I wouldn't normally care to write a review of any movie, but an interesting thing has been happening to me since I started to both blog and microblog. I have a strong compulsion to share and review and rank just about every new or unique experience I find myself in.
My wife went out with her friends. I just put the kids to bed. I had two movie options from a free month of Blockbuster's answer to NetFlix. I checked in on twitter and facebook real quick and posed a quick question and asked for my friends to decide which movie. I got 8 responses on twitter and 7 on facebook. Frost/Nixon won with the immediate responses. Andy Stuart, Matthew Slay, and Jason Mitchell came in with late votes for Milk, making the overall race much closer. But the responding crowd had spoken! Joshua Quiring asked for a review so I am compelled to oblige as thanks for his part in the conversation.
Frost/Nixon was great.
Moving, emotional, full of soul and questions, human.

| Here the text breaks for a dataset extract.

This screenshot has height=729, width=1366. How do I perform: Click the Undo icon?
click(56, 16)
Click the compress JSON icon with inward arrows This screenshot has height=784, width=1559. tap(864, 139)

Great piece of casting, especially in the role of Nixon. Frank Langella made me forget that I wasn't watching Nixon himself.
I was born the same year Nixon resigned, so I don't have any personal recollection of watergate, the impending impeachment, or the press coverage following the resignation. This one one of those portrayals that makes you want to go read some history about the subject matter. Here is the youtube clip you want to see after watching the movie.
What I love about the story that was portrayed in this film was that Nixon struggled, and hid, and dodged his own soul, and finally found redemption in the truth. What a great theme.
The stuff of many great stories.
Unfortunately, the satisfaction you get as a viewer of this story didn't actually happened that way for Nixon. The text that scrolls the screen at the end of the movie gives you a hint of what the truth was. If Nixon did find personal redemption, he never let that be seen in the public eye. He avoided the general dignitary public appearances of all other expresidents. I wonder if he was as forthcoming in the actual interview, he may have found the kind of redemption he brushed in the movie portrayal.
Either way, the movie is well worth your time.
And for those of you who voted Milk (most of which were friends from San Francisco that I grew up with) I will definitely make time to watch it as well.